> Direction:
According to the text on event mesh health checks below, which role is required to run a health check on an event mesh?

> Document segment:
----

Running Event Mesh Health Checks

An event mesh health check validates that events can be exchanged between the links in an event mesh. To run the health check on an event mesh, you require the Mission Control Viewer role. For more information about the role requirements, see Considerations for Working with Event Meshes in PubSub+ Cloud.

For a health check to run, the operational status of a link must be Up. If the operational status is Down, you won't be able to run a heath check and may need to troubleshoot the issue on the event broker service. For more information, see:

The health check uses an advanced pinger to check the connectivity between event broker services. A health check validates the following in an event mesh using one secure SMF connection on each event broker service:

  • Link status—Each direction for a link between two event broker services is pinged. This validates connectivity and the time of the ping is recorded. This process checks all links by sending a ping from each event broker service (or event broker) to the other event broker services in the event mesh.
  • Event status—The health check uses a reserved #insights/pinger/ping topic to check topic propagation using the request-reply pattern to ensure that topics can be subscribed and published to. The health check creates a temporary mesh-validation-<session-id> username, where <session-id> is a string value representing the health check session. The health check deletes the client username after the check completes.

Solace recommends running a health check if you make manual changes to an event broker service or are experiencing issues with your event mesh.

----

> Raw data:
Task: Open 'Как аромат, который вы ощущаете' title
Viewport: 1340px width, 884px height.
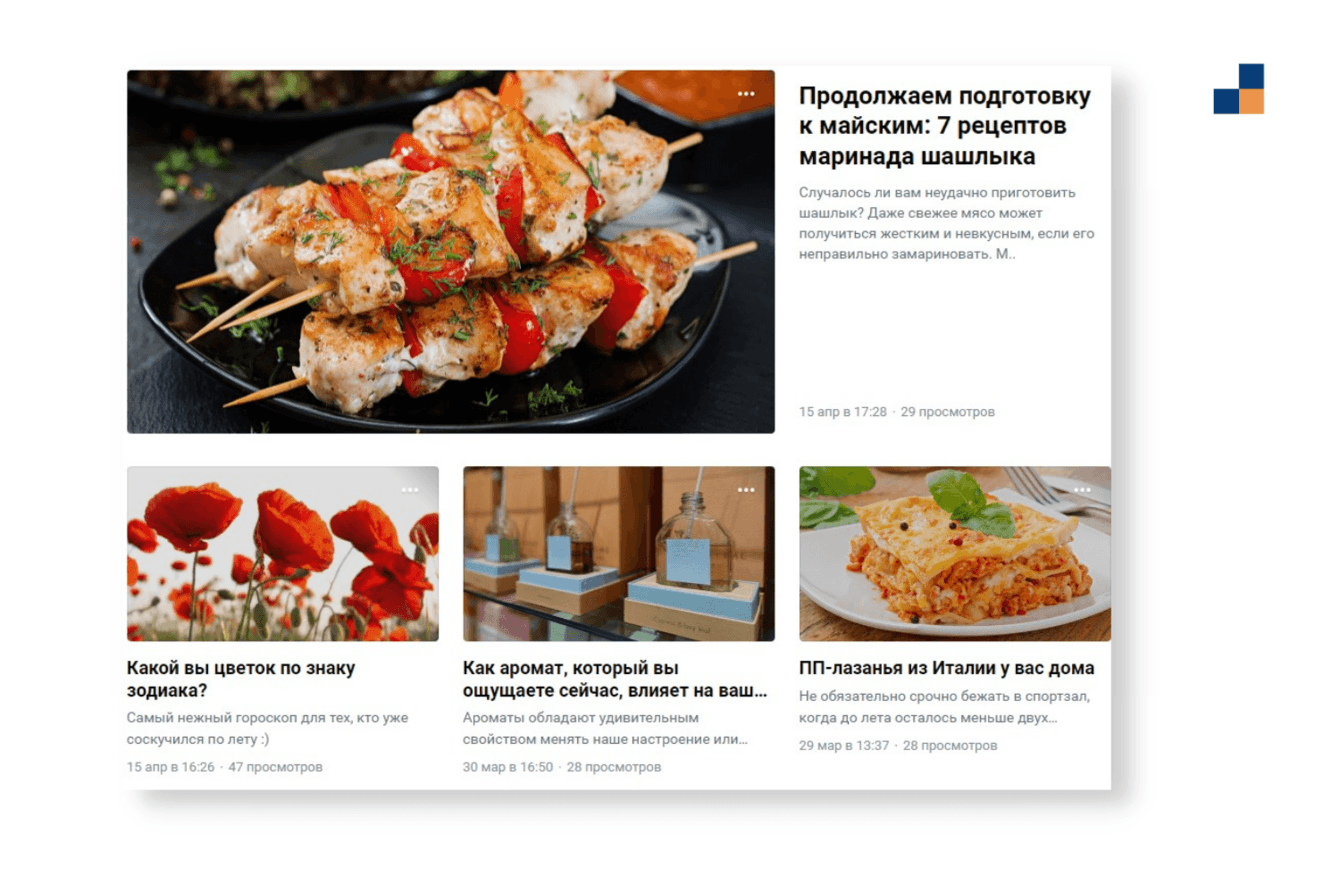Action: tap(615, 679)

----

> Result of the task:
The Mission Control Viewer role.